Album Review: Wishbone Ash – Live Dates Volume Two

It’s a delight – albeit a rare experience – to stumble across good music that’s been out there for years, but that you somehow never noticed until now. In 2007 I interviewed Yoko Ono in connection with her then-current album Yes, I’m a Witch; the concept behind that album was Yoko’s contacting current artists she liked, and allowing them access to multi-track masters of her work. They were free to do with those as they liked. Her choices were interesting: Flaming Lips, Polyphonic Spree, and Porcupine Tree among others. It was through her – in effect – “recommending” the last of those to me by having them turn in a reworked version of “Death of Samantha” from her 1973 double LP Approximately Infinite Universe — that I discovered Porcupine Tree.

Point is, that was my entry point into the music of Porcupine Tree, followed quickly by their 2007 album Fear of a Blank Planet (I interviewed Steven Wilson around that time as well). But perhaps the greatest joy associated with that discovery was my learning that this band had a back catalog of more than ten studio albums.

The discovery of other previously-unheard-by-me music carries a similar bounty of pleasure for me. So while I had a passing familiarity with Wishbone Ash‘s 1972 album Argus, I hadn’t heard any of their other material. The reason had more to do with the dismissive tone critics used when discussing their music (I’ve been an avid reader of rock critics since a very young age) coupled with the fact that their brand of rock had fallen pretty well out of commercial favor by the end of the 70s.

What all that means is that thought I might have seen Live Dates Volume Two in record stores around the time of its 1980 release, I wasn’t at all likely to pick up a live collection – especially one ominously titled Volume Two – by a group I wasn’t very into.

Fast forward thirty-two years.

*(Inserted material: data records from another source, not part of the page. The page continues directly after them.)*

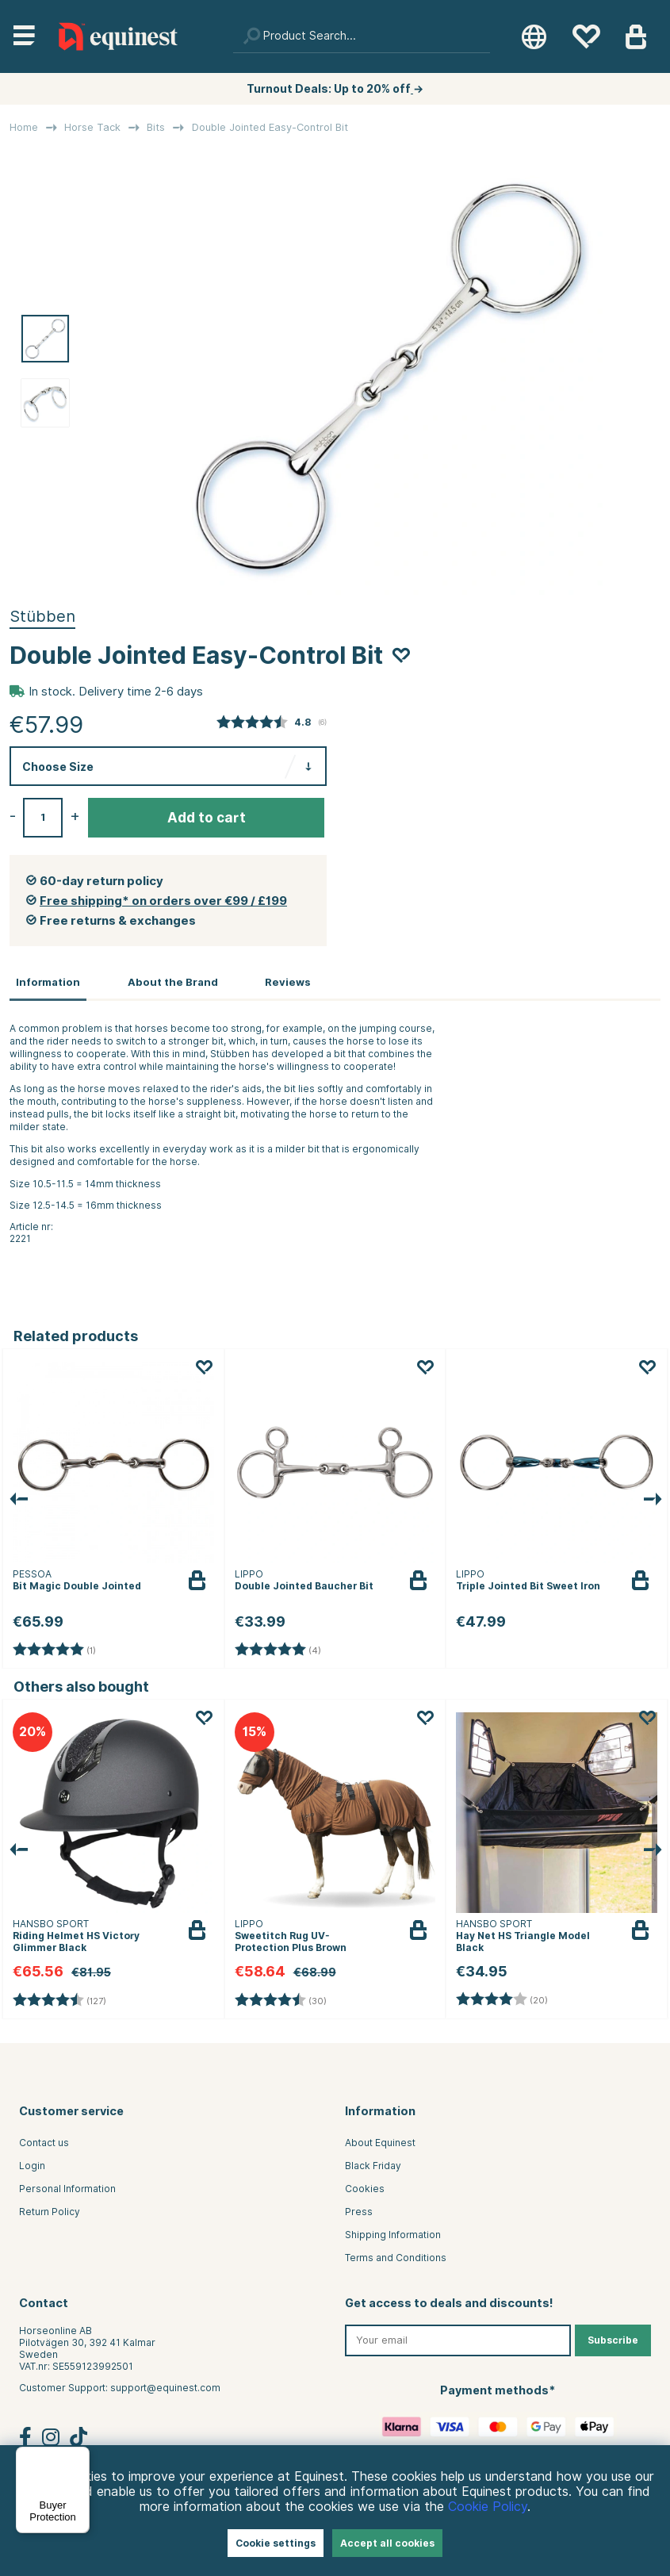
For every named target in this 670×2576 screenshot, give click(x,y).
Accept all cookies (387, 2543)
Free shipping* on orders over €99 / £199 (163, 901)
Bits (156, 127)
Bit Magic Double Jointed (77, 1584)
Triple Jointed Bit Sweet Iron (528, 1584)
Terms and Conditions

I received a stack of advance/promo CDs I had requested, and mixed in with them was a CD reissue of that album. I wasn’t sure if I had requested it or not, but decided to give it a cursory listen, if only to eliminate it from consideration for review. To my surprise, an hour later, I was still enjoying the CD.

The standard knock on Wishbone Ash is that they could never decide what sort of band to be: boogie or prog. Were they in the manner of Bad Company, Savoy Brown and so forth, or were they a progressive-leaning band a la Pink Floyd? To my ears, the closest comparison might be to Camel, but with a more pronounced and guitar-centric sound. The trademark two-lead-guitar sound was very much in vogue during the later half of the 1970s; perhaps the most popular exponents of that approach were Thin Lizzy (Gorham/Robertson, then Gorham/Moore) and Boston (mostly an overdubbed Tom Scholz). But Wishbone Ash turned in a credible version of that style, and Live Dates Volume Two is chock-full of guitar work.

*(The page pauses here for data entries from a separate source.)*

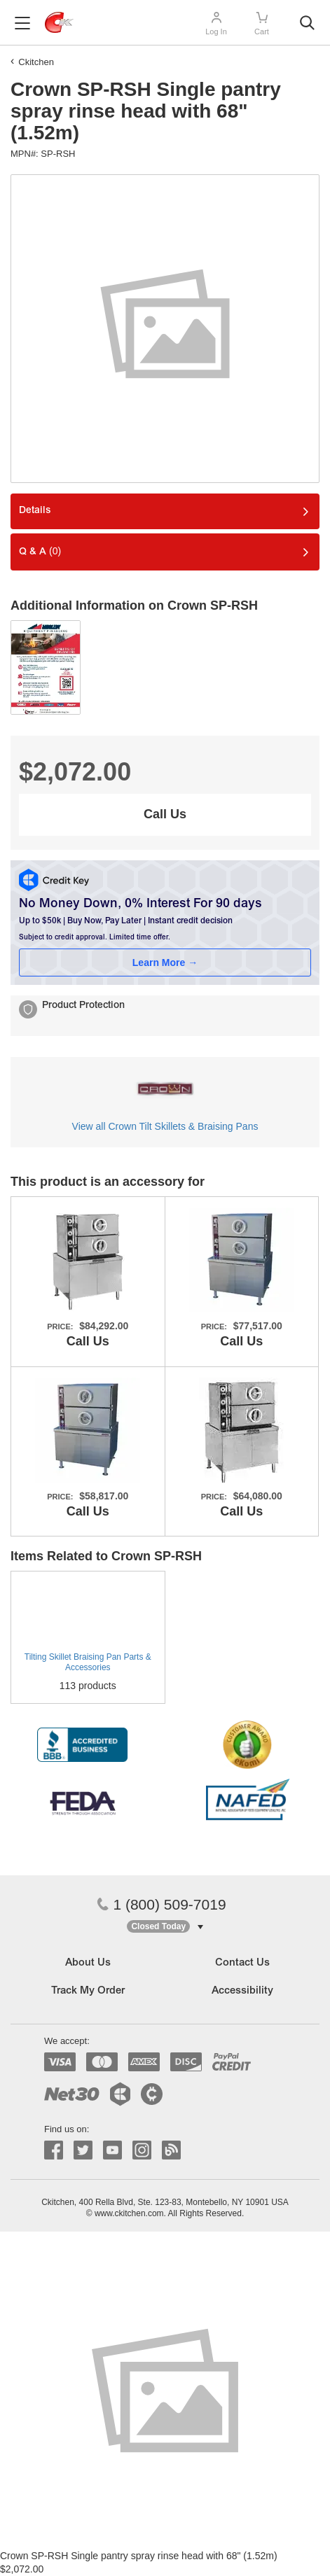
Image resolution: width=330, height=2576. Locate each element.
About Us (88, 1963)
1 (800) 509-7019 (161, 1904)
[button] (164, 1926)
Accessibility (242, 1991)
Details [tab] (34, 511)
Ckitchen (36, 62)
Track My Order (88, 1991)
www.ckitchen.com (129, 2213)
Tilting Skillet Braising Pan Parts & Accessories (88, 1662)
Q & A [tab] (40, 551)
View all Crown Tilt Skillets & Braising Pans (165, 1126)
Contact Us (242, 1963)
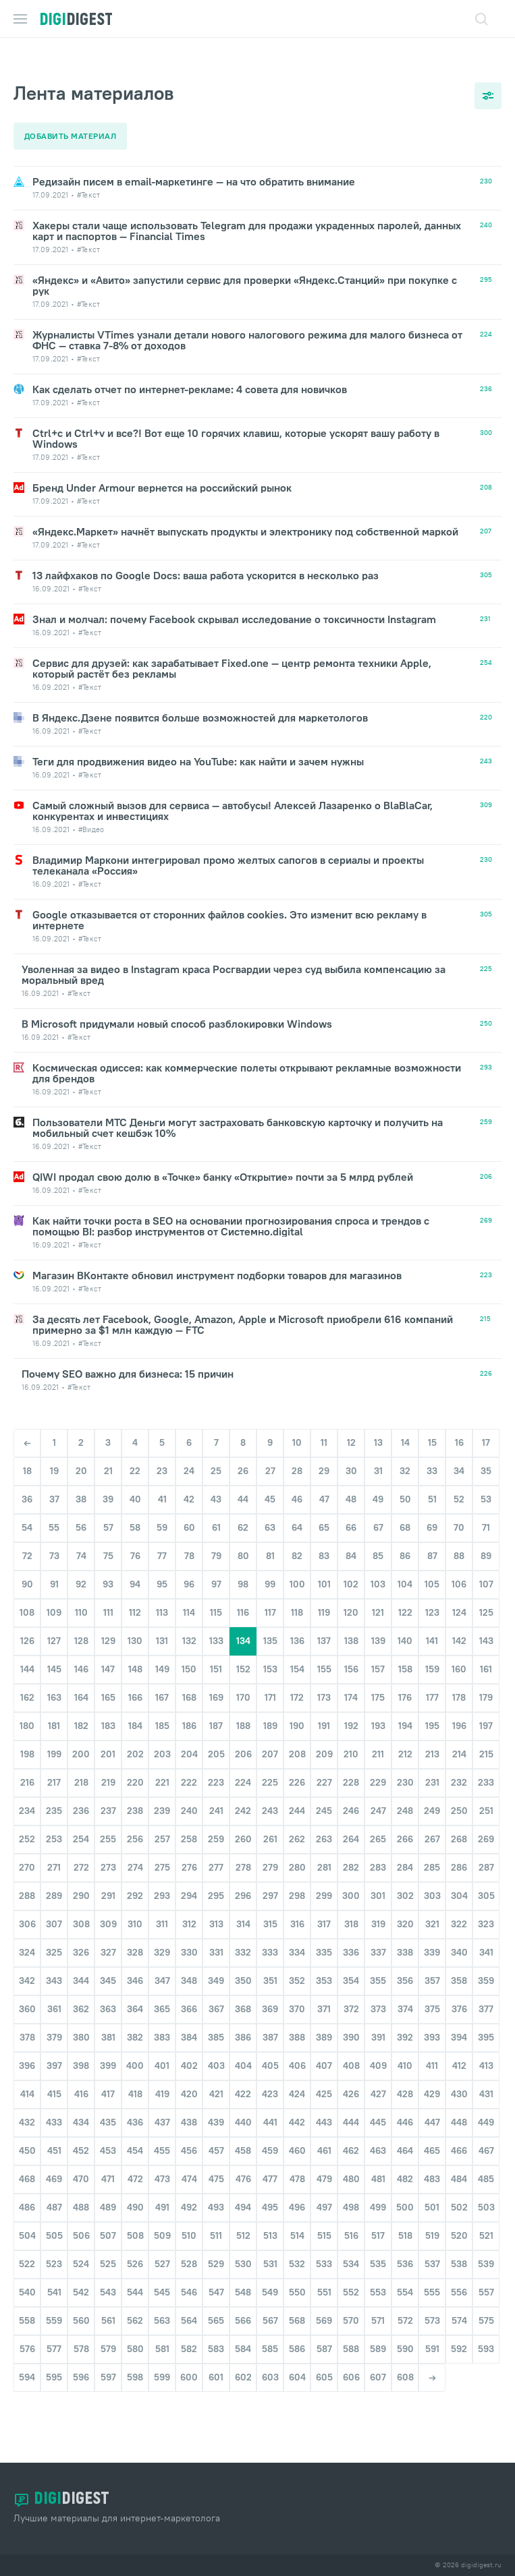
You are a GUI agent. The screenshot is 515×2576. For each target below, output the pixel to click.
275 (162, 1884)
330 (189, 1969)
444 (351, 2139)
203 (162, 1771)
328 (135, 1969)
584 (243, 2366)
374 (405, 2026)
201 (108, 1771)
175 (378, 1714)
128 (81, 1657)
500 (405, 2224)
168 (189, 1714)
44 (243, 1516)
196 (459, 1742)
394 (459, 2054)
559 (54, 2337)
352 (297, 1997)
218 (81, 1799)
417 (108, 2111)
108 (27, 1629)
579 (108, 2366)
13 (378, 1459)
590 (405, 2366)
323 (486, 1941)
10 (297, 1459)
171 (270, 1714)
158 (405, 1686)
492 (189, 2224)
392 (405, 2054)
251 (486, 1827)
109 (54, 1629)
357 (432, 1997)
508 (135, 2252)
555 (432, 2309)
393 (432, 2054)
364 (135, 2026)
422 (243, 2111)
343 (54, 1997)
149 (162, 1686)
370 (297, 2026)
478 (297, 2196)
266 (405, 1856)
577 (54, 2366)
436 (135, 2139)
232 (459, 1799)
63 (270, 1544)
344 (81, 1997)
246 (351, 1827)
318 (351, 1941)
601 (216, 2394)
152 (243, 1686)
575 (486, 2337)
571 (378, 2337)
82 (297, 1573)
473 (162, 2196)
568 (297, 2337)
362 (81, 2026)
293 (162, 1912)
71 (486, 1544)
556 (459, 2309)
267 (432, 1856)
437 (162, 2139)
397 (54, 2082)
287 (486, 1884)
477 (270, 2196)
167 (162, 1714)
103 (378, 1601)
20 (81, 1488)
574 (459, 2337)
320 (405, 1941)
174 (351, 1714)
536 (405, 2281)
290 (81, 1912)
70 (459, 1544)
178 (459, 1714)
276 (189, 1884)
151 (216, 1686)
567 (270, 2337)
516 (351, 2252)
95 (162, 1601)
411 (432, 2082)
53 (486, 1516)
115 (216, 1629)
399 (108, 2082)
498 (351, 2224)
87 (432, 1573)
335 (324, 1969)
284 (405, 1884)
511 (216, 2252)
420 (189, 2111)
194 (405, 1742)
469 (54, 2196)
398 (81, 2082)
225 (270, 1799)
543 (108, 2309)
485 (486, 2196)
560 (81, 2337)
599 (162, 2394)
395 (486, 2054)
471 (108, 2196)
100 (297, 1601)
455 (162, 2167)
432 (27, 2139)
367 (216, 2026)
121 (378, 1629)
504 (27, 2252)
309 (108, 1941)
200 (81, 1771)
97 (216, 1601)
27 (270, 1488)
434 (81, 2139)
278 (243, 1884)
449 (486, 2139)
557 (486, 2309)
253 (54, 1856)
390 (351, 2054)
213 (432, 1771)
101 (324, 1601)
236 (81, 1827)
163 (54, 1714)
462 (351, 2167)
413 (486, 2082)
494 (243, 2224)
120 (351, 1629)
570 (351, 2337)
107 (486, 1601)
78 (189, 1573)
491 (162, 2224)
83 (324, 1573)
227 (324, 1799)
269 (486, 1856)
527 (162, 2281)
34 (459, 1488)
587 (324, 2366)
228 (351, 1799)
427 (378, 2111)
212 (405, 1771)
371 (324, 2026)
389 (324, 2054)
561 (108, 2337)
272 (81, 1884)
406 (297, 2082)
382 (135, 2054)
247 (378, 1827)
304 (459, 1912)
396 (27, 2082)
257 (162, 1856)
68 (405, 1544)
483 (432, 2196)
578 (81, 2366)
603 (270, 2394)
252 (27, 1856)
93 (108, 1601)
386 (243, 2054)
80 (243, 1573)
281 (324, 1884)
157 (378, 1686)
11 (324, 1459)
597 (108, 2394)
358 (459, 1997)
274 (135, 1884)
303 (432, 1912)
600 (189, 2394)
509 (162, 2252)
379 (54, 2054)
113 (162, 1629)
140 (405, 1657)
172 (297, 1714)
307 (54, 1941)
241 (216, 1827)
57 (108, 1544)
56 (81, 1544)
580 (135, 2366)
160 (459, 1686)
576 (27, 2366)
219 (108, 1799)
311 (162, 1941)
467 (486, 2167)
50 (405, 1516)
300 (351, 1912)
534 (351, 2281)
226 (297, 1799)
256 (135, 1856)
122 (405, 1629)
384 (189, 2054)
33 (432, 1488)
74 (81, 1573)
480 (351, 2196)
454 (135, 2167)
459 (270, 2167)
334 (297, 1969)
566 (243, 2337)
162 (27, 1714)
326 (81, 1969)
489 (108, 2224)
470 (81, 2196)
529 (216, 2281)
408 (351, 2082)
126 (27, 1657)
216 (27, 1799)
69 (432, 1544)
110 (81, 1629)
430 (459, 2111)
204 (189, 1771)
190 (297, 1742)
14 (405, 1459)
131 (162, 1657)
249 (432, 1827)
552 (351, 2309)
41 (162, 1516)
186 (189, 1742)
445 (378, 2139)
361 (54, 2026)
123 (432, 1629)
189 (270, 1742)
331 (216, 1969)
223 (216, 1799)
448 (459, 2139)
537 (432, 2281)
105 (432, 1601)
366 (189, 2026)
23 (162, 1488)
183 (108, 1742)
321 (432, 1941)
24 (189, 1488)
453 (108, 2167)
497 (324, 2224)
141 (432, 1657)
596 (81, 2394)
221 (162, 1799)
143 (486, 1657)
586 (297, 2366)
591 (432, 2366)
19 (54, 1488)
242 (243, 1827)
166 (135, 1714)
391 (378, 2054)
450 (27, 2167)
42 (189, 1516)
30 (351, 1488)
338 (405, 1969)
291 (108, 1912)
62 (243, 1544)
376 (459, 2026)
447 (432, 2139)
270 (27, 1884)
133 (216, 1657)
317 (324, 1941)
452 (81, 2167)
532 (297, 2281)
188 (243, 1742)
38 (81, 1516)
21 (108, 1488)
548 (243, 2309)
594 (27, 2394)
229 (378, 1799)
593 (486, 2366)
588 (351, 2366)
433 (54, 2139)
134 (243, 1657)
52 (459, 1516)
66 (351, 1544)
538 (459, 2281)
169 (216, 1714)
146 (81, 1686)
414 (27, 2111)
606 (351, 2394)
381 (108, 2054)
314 (243, 1941)
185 (162, 1742)
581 (162, 2366)
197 (486, 1742)
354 (351, 1997)
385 (216, 2054)
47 (324, 1516)
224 (243, 1799)
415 (54, 2111)
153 (270, 1686)
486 (27, 2224)
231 (432, 1799)
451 (54, 2167)
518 (405, 2252)
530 (243, 2281)
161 (486, 1686)
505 (54, 2252)
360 (27, 2026)
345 (108, 1997)
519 (432, 2252)
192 (351, 1742)
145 (54, 1686)
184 (135, 1742)
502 (459, 2224)
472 (135, 2196)
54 (27, 1544)
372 (351, 2026)
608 (405, 2394)
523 (54, 2281)
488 (81, 2224)
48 (351, 1516)
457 (216, 2167)
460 (297, 2167)
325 (54, 1969)
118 (297, 1629)
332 (243, 1969)
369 (270, 2026)
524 (81, 2281)
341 (486, 1969)
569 (324, 2337)
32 (405, 1488)
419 (162, 2111)
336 (351, 1969)
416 (81, 2111)
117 (270, 1629)
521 (486, 2252)
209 (324, 1771)
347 (162, 1997)
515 (324, 2252)
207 (270, 1771)
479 (324, 2196)
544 (135, 2309)
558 (27, 2337)
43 (216, 1516)
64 (297, 1544)
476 (243, 2196)
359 (486, 1997)
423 (270, 2111)
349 (216, 1997)
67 (378, 1544)
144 (27, 1686)
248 (405, 1827)
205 (216, 1771)
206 (243, 1771)
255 (108, 1856)
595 (54, 2394)
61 (216, 1544)
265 (378, 1856)
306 (27, 1941)
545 (162, 2309)
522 (27, 2281)
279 (270, 1884)
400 (135, 2082)
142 (459, 1657)
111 (108, 1629)
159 (432, 1686)
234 (27, 1827)
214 (459, 1771)
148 (135, 1686)
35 (486, 1488)
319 (378, 1941)
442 (297, 2139)
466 (459, 2167)
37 (54, 1516)
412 (459, 2082)
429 (432, 2111)
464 (405, 2167)
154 (297, 1686)
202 (135, 1771)
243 (270, 1827)
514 (297, 2252)
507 (108, 2252)
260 (243, 1856)
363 (108, 2026)
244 (297, 1827)
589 (378, 2366)
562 (135, 2337)
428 (405, 2111)
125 (486, 1629)
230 (405, 1799)
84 (351, 1573)
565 (216, 2337)
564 (189, 2337)
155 (324, 1686)
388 (297, 2054)
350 (243, 1997)
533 (324, 2281)
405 (270, 2082)
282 (351, 1884)
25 (216, 1488)
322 (459, 1941)
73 (54, 1573)
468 (27, 2196)
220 (135, 1799)
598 (135, 2394)
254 (81, 1856)
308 (81, 1941)
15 (432, 1459)
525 (108, 2281)
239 (162, 1827)
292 (135, 1912)
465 (432, 2167)
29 (324, 1488)
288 (27, 1912)
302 (405, 1912)
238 (135, 1827)
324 (27, 1969)
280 (297, 1884)
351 (270, 1997)
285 (432, 1884)
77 (162, 1573)
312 (189, 1941)
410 (405, 2082)
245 (324, 1827)
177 (432, 1714)
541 (54, 2309)
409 (378, 2082)
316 (297, 1941)
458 (243, 2167)
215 (486, 1771)
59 (162, 1544)
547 (216, 2309)
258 (189, 1856)
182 (81, 1742)
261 (270, 1856)
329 (162, 1969)
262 (297, 1856)
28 (297, 1488)
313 (216, 1941)
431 (486, 2111)
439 (216, 2139)
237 (108, 1827)
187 (216, 1742)
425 (324, 2111)
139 (378, 1657)
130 (135, 1657)
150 (189, 1686)
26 (243, 1488)
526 (135, 2281)
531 (270, 2281)
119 (324, 1629)
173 (324, 1714)
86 (405, 1573)
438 (189, 2139)
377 (486, 2026)
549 (270, 2309)
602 (243, 2394)
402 (189, 2082)
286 (459, 1884)
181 (54, 1742)
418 (135, 2111)
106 (459, 1601)
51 (432, 1516)
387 (270, 2054)
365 (162, 2026)
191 (324, 1742)
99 (270, 1601)
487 (54, 2224)
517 (378, 2252)
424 (297, 2111)
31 (378, 1488)
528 (189, 2281)
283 (378, 1884)
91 (54, 1601)
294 (189, 1912)
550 (297, 2309)
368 (243, 2026)
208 (297, 1771)
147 (108, 1686)
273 (108, 1884)
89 (486, 1573)
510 (189, 2252)
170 (243, 1714)
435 (108, 2139)
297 (270, 1912)
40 (135, 1516)
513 (270, 2252)
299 (324, 1912)
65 (324, 1544)
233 (486, 1799)
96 (189, 1601)
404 (243, 2082)
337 (378, 1969)
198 (27, 1771)
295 (216, 1912)
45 (270, 1516)
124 (459, 1629)
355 (378, 1997)
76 (135, 1573)
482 (405, 2196)
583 (216, 2366)
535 (378, 2281)
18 (27, 1488)
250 (459, 1827)
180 (27, 1742)
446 (405, 2139)
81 (270, 1573)
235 (54, 1827)
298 (297, 1912)
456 (189, 2167)
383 (162, 2054)
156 (351, 1686)
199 (54, 1771)
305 (486, 1912)
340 (459, 1969)
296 (243, 1912)
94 (135, 1601)
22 (135, 1488)
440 (243, 2139)
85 (378, 1573)
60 (189, 1544)
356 (405, 1997)
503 (486, 2224)
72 (27, 1573)
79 (216, 1573)
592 (459, 2366)
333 (270, 1969)
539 (486, 2281)
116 (243, 1629)
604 (297, 2394)
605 (324, 2394)
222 (189, 1799)
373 (378, 2026)
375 (432, 2026)
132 (189, 1657)
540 (27, 2309)
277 (216, 1884)
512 (243, 2252)
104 (405, 1601)
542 (81, 2309)
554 (405, 2309)
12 (351, 1459)
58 (135, 1544)
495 (270, 2224)
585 (270, 2366)
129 (108, 1657)
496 (297, 2224)
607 (378, 2394)
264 (351, 1856)
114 (189, 1629)
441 (270, 2139)
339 (432, 1969)
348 (189, 1997)
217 (54, 1799)
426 (351, 2111)
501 (432, 2224)
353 (324, 1997)
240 (189, 1827)
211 (378, 1771)
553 (378, 2309)
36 (27, 1516)
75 (108, 1573)
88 (459, 1573)
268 (459, 1856)
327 (108, 1969)
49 (378, 1516)
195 (432, 1742)
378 (27, 2054)
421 (216, 2111)
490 (135, 2224)
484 (459, 2196)
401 (162, 2082)
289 (54, 1912)
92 (81, 1601)
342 (27, 1997)
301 (378, 1912)
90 (27, 1601)
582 (189, 2366)
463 (378, 2167)
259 (216, 1856)
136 (297, 1657)
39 (108, 1516)
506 (81, 2252)
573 (432, 2337)
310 (135, 1941)
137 (324, 1657)
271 (54, 1884)
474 (189, 2196)
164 (81, 1714)
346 (135, 1997)
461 (324, 2167)
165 (108, 1714)
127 (54, 1657)
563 (162, 2337)
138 (351, 1657)
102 (351, 1601)
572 (405, 2337)
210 (351, 1771)
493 (216, 2224)
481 (378, 2196)
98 (243, 1601)
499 (378, 2224)
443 (324, 2139)
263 (324, 1856)
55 (54, 1544)
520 (459, 2252)
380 (81, 2054)
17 (486, 1459)
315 (270, 1941)
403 (216, 2082)
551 (324, 2309)
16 (459, 1459)
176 (405, 1714)
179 (486, 1714)
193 (378, 1742)
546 (189, 2309)
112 (135, 1629)
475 (216, 2196)
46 (297, 1516)
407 (324, 2082)
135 (270, 1657)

The Camel comparison is due to the fact that while Wishbone Ash had a fine vocalist in bassist Martin Turner, much of the material on this live set is centered on long instrumental passages. (Come to think of it, the same is true of much of Pink Floyd’s work, despite the evocative vocals of David Gilmour.)

Live Dates Volume Two benefits from excellent live production quality, though at this late date it’s hard to know if any “sweetening” (a la Wings Over America, Thin Lizzy’s Live and Dangerous or Peter Frampton‘s juggernaut Frampton Comes Alive), though the exceptionally clear bass lines and vocals do raise suspicions.

Focusing almost exclusively on material and live performances from 1973 onward (with but one song from Argus), Live Dates Volume Two is filled with songs that are – as often as not – showcases for guitar solos (um, duets). The musical aesthetic is more late 70s than 1980, and that’s fine. Vocalist/guitarist Laurie Wisefiled had joined (replacing Ted Turner) after Argus, and his addition moved the band’s sound closer to the AOR sounds so popular at the time.

The group’s early boogie style remains, as exemplified by tracks like “Helpless,” which seems based on Little Willie John‘s “Fever” by way of, say, Foghat. In a very Spinal Tap-styled gambit, “F.U.B.B.” (the liner notes explain the title) opens with a bass solo. The ten-minute instrumental tune is also reminiscent of Ted Nugent‘s “Stranglehold,” albeit with more interesting (and nuanced) guitar work than the Motor City Madman could ever turn in. And the closing section of the track features some fiery, turn-on-a-dime guitar dueling. An even longer number, “The Way of the World” will please fans of Blue Öyster Cult with its multi-part arrangement, showy drum fills and – here it is again – fiery guitar dueling.

The original US release of Live Dates Volume Two included six tracks and ran the standard length of an LP of the era (about 38 minutes). The UK version of the time, however, included a second disc with early pressings. The 2012 reissue on Real Gone Music includes all twelve tracks in the original running order, roughly doubling the length of the album. The result could be termed more-of-the-same, but in the case of Live Dates Volume Two, that’s not at all a bad thing. For fans of melodic (but not overly wankifying) riffy guitar rock, this album complements Argus to create a tidy 70s summary/overview of Wishbone Ash’s work.